Back-end types
The pipestat specification describes three backend types for storing results: a YAML-formatted file, a PostgreSQL database or reporting results to PEPhub. This flexibility makes pipestat useful for a wide variety of use cases. Some users just need a simple text file for smaller-scale needs, which is convenient and universal, requiring no database infrastructure. For larger-scale systems, a database back-end is necessary. The pipestat specification provides a layer that spans the three possibilities, so that reports can be made in the same way, regardless of which back-end is used in a particular use case.
By using the pipestat
package to write results, the pipeline author need not be concerned with database connections or dealing with racefree file writing, as these tasks are already implemented. The user who runs the pipeline will simply configure the pipestat backend as required.
Both backends organize the results in a hierarchy which is always structured this way:
File
The changes reported using the report
method of PipestatManger
will be securely written to the file. Currently only YAML format is supported.
Example:
psm = PipestatManager(results_file_path="result_file.yaml", schema_path=schema_file)
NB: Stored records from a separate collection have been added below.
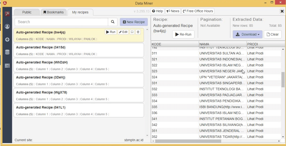
Task: Delete the bw4jq recipe using trash icon
Action: [x=138, y=32]
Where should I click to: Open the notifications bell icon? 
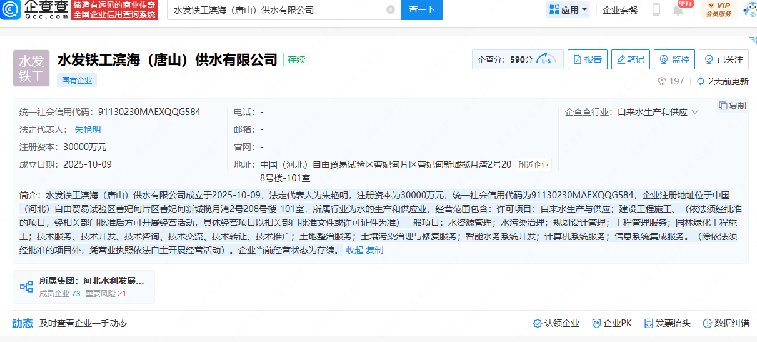click(678, 9)
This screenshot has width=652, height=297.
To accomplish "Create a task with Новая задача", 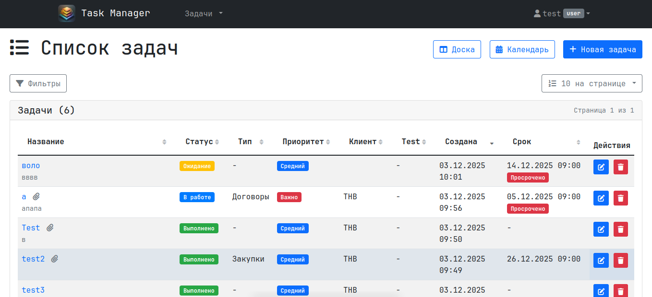I will (x=602, y=49).
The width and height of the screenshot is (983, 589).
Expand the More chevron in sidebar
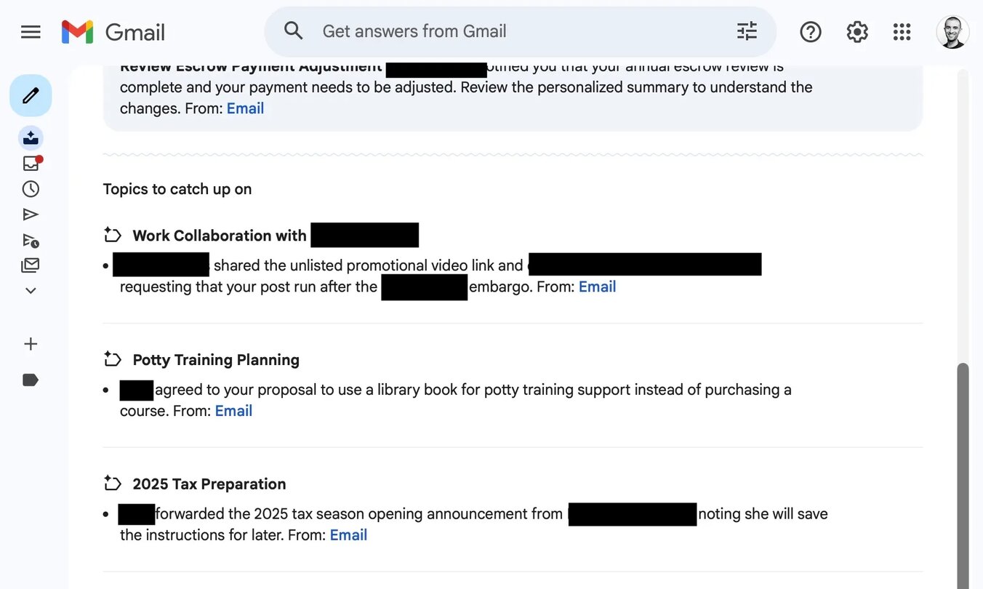tap(31, 291)
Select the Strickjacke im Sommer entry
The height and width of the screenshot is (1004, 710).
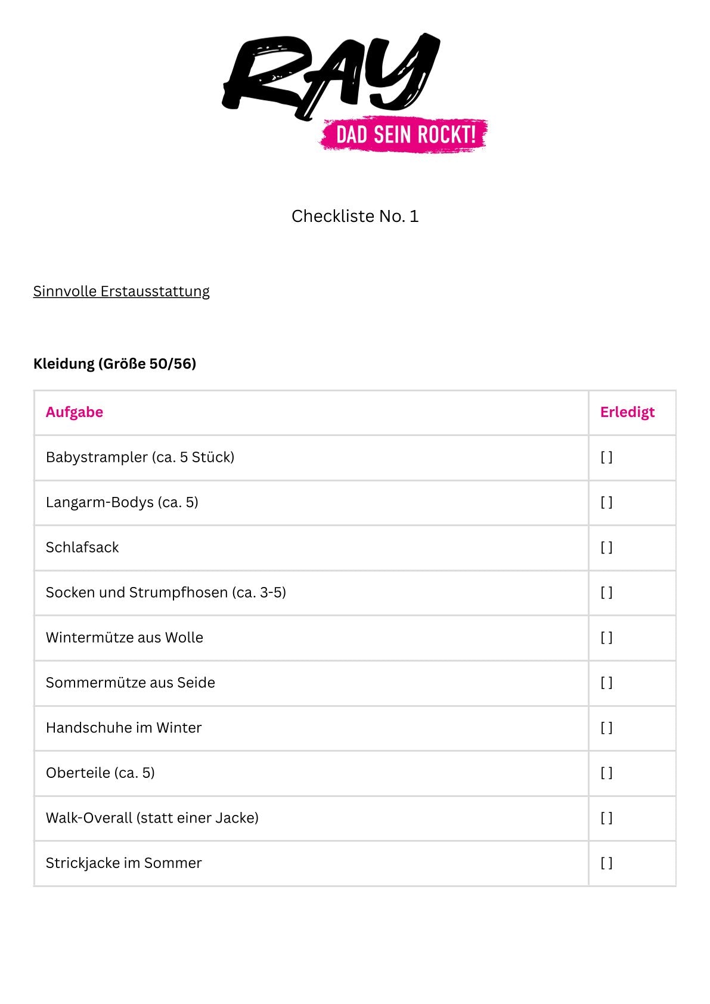124,863
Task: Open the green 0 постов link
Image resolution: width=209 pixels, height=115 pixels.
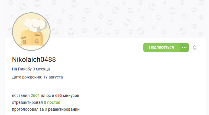Action: pos(52,102)
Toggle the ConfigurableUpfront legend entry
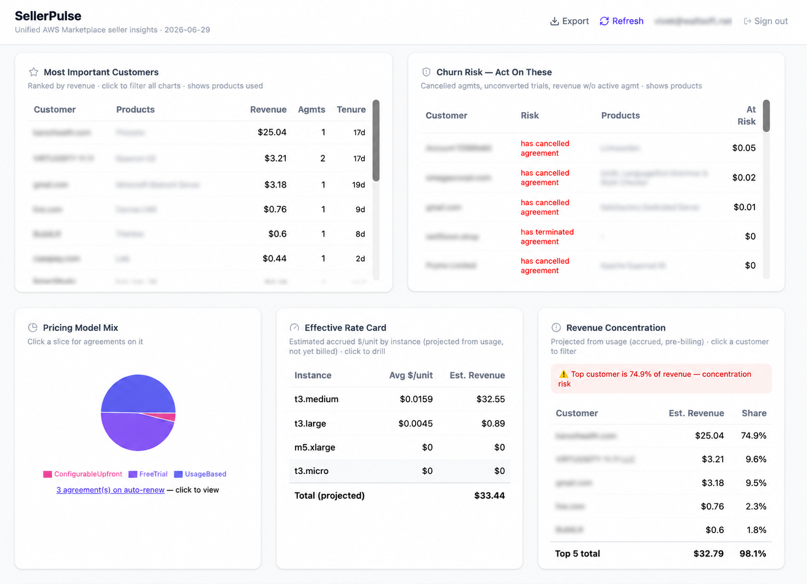 tap(83, 474)
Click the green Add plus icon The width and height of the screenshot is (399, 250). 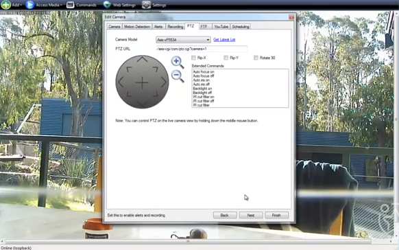5,5
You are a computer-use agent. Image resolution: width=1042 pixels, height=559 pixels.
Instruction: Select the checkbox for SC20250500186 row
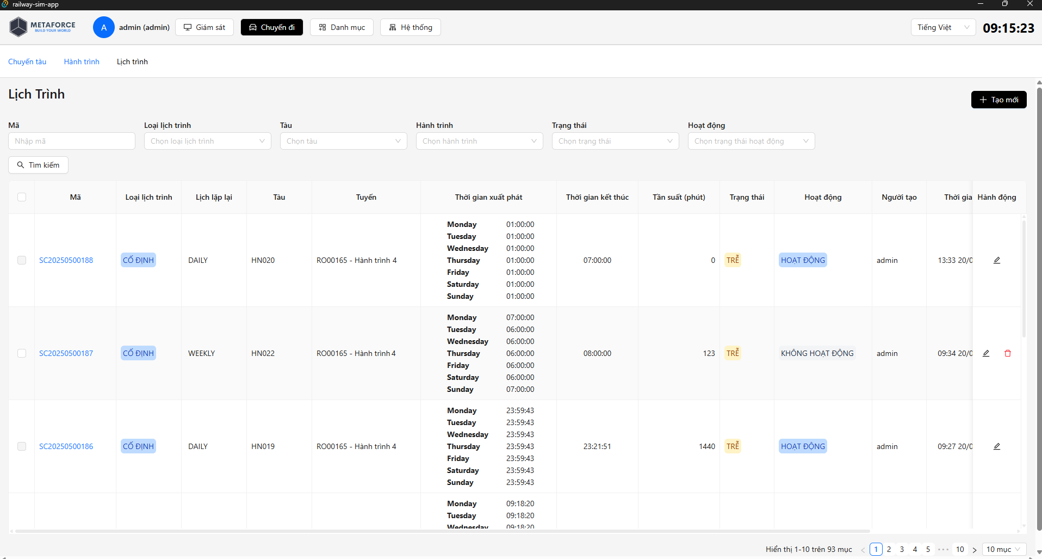click(22, 446)
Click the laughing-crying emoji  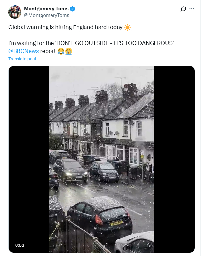click(x=61, y=51)
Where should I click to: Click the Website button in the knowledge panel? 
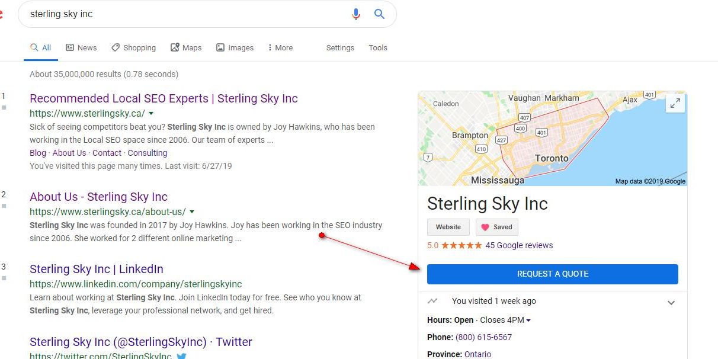448,227
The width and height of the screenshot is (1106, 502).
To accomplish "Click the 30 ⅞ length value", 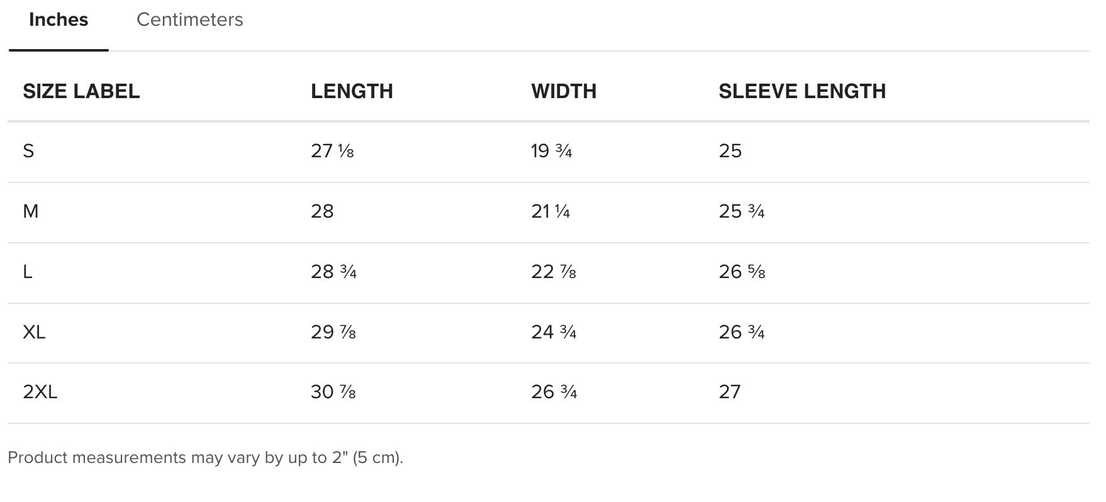I will (x=333, y=392).
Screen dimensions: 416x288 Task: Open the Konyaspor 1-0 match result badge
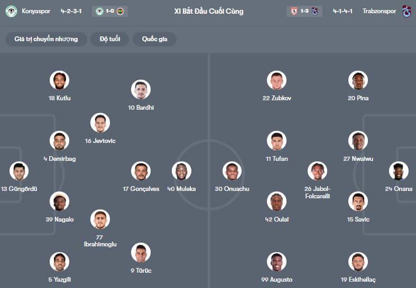(110, 11)
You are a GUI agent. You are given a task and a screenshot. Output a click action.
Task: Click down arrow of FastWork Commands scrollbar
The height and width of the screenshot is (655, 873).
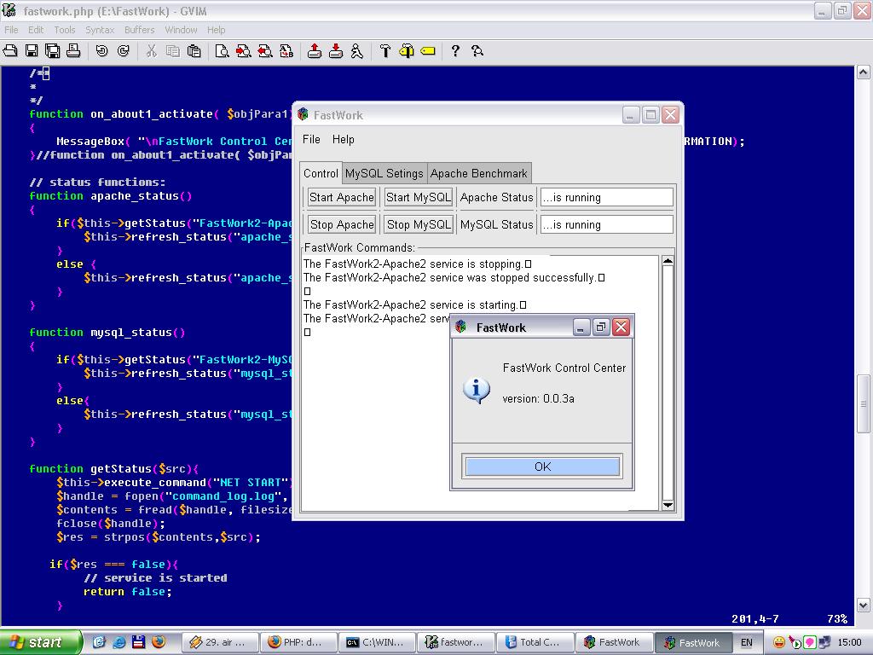[x=668, y=505]
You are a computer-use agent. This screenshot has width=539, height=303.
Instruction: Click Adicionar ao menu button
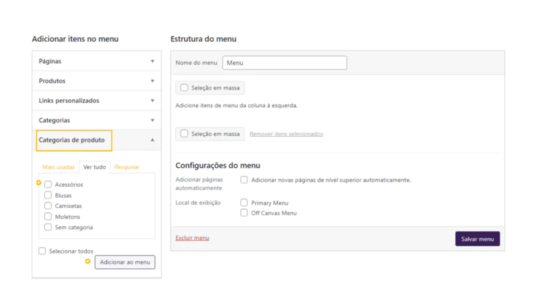[x=125, y=262]
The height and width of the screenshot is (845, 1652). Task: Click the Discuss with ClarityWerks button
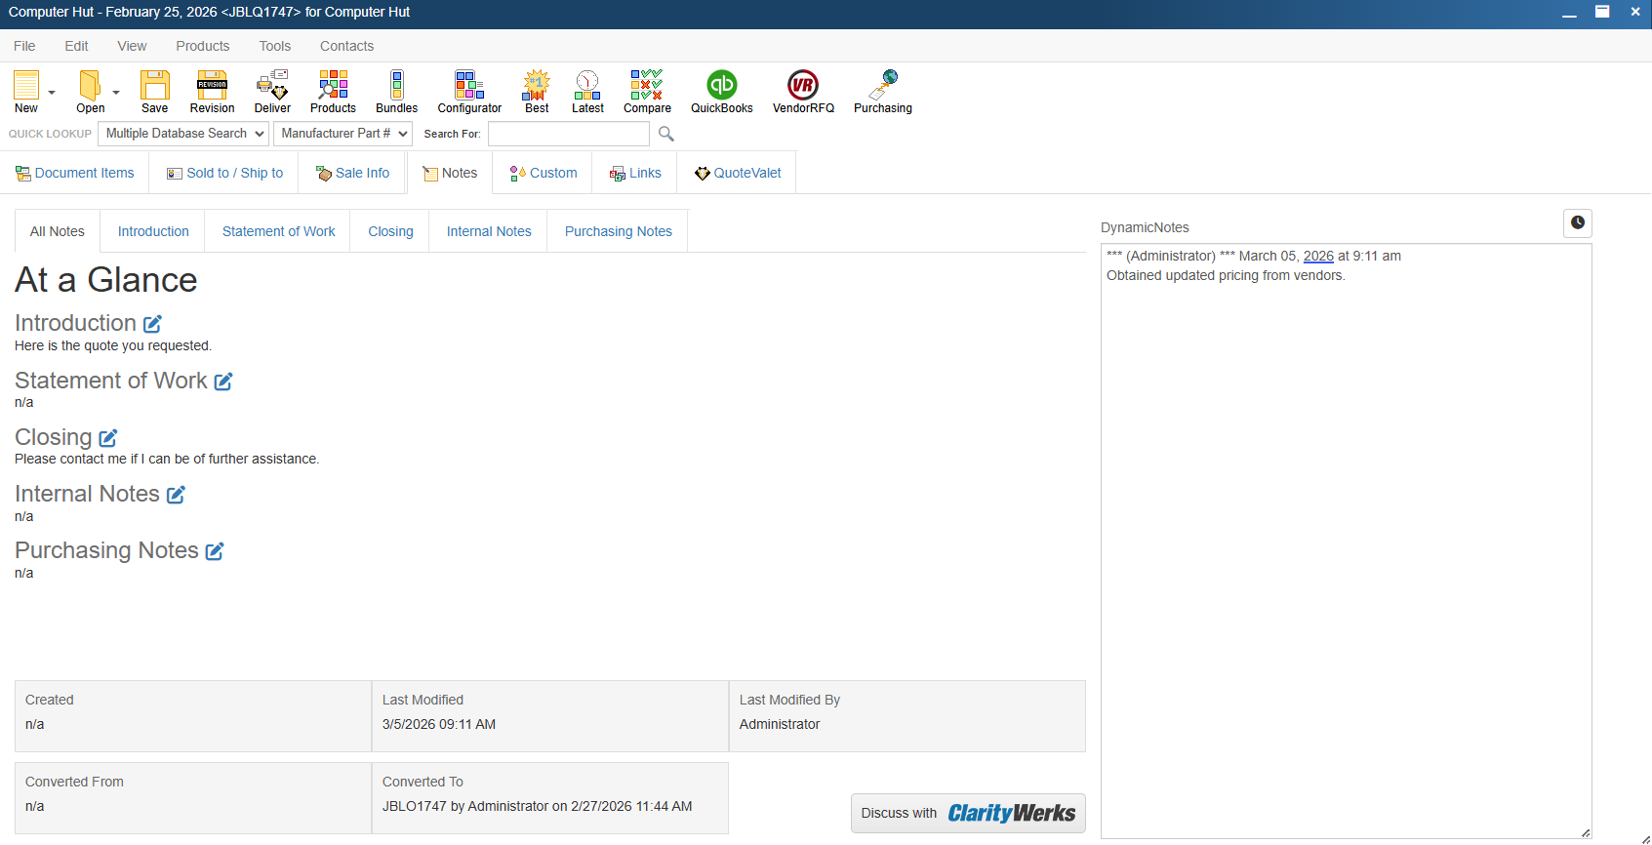967,813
For the YAML file backend, each file represents a namespace. The file always begins with a single top-level key which indicates the namespace. Second-level keys correspond to the record identifiers; third-level keys correspond to result identifiers, which point to the reported values. The values can then be any of the allowed pipestat data types, which include both basic and advanced data types.
default_pipeline_name:
project: {}
sample:
sample_1:
meta:
pipestat_modified_time: '2025-10-01 12:48:58'
pipestat_created_time: '2025-10-01 12:48:58'
number_of_things: '12'
PostgreSQL database
This option gives the user the possibility to use a fully fledged database to back PipestatManager
.
Example:
psm = PipestatManager(config_file="config_file.yaml", schema_path=schema_file)
schema_path: sample_output_schema.yaml
database:
dialect: postgresql
driver: psycopg
name: pipestat-test
user: postgres
password: pipestat-password
host: 127.0.0.1
port: 5432
For the PostgreSQL backend, the name of the database is configurable and defined in the config file in database.name
. The database is structured like this:
- The namespace corresponds to the name of the table.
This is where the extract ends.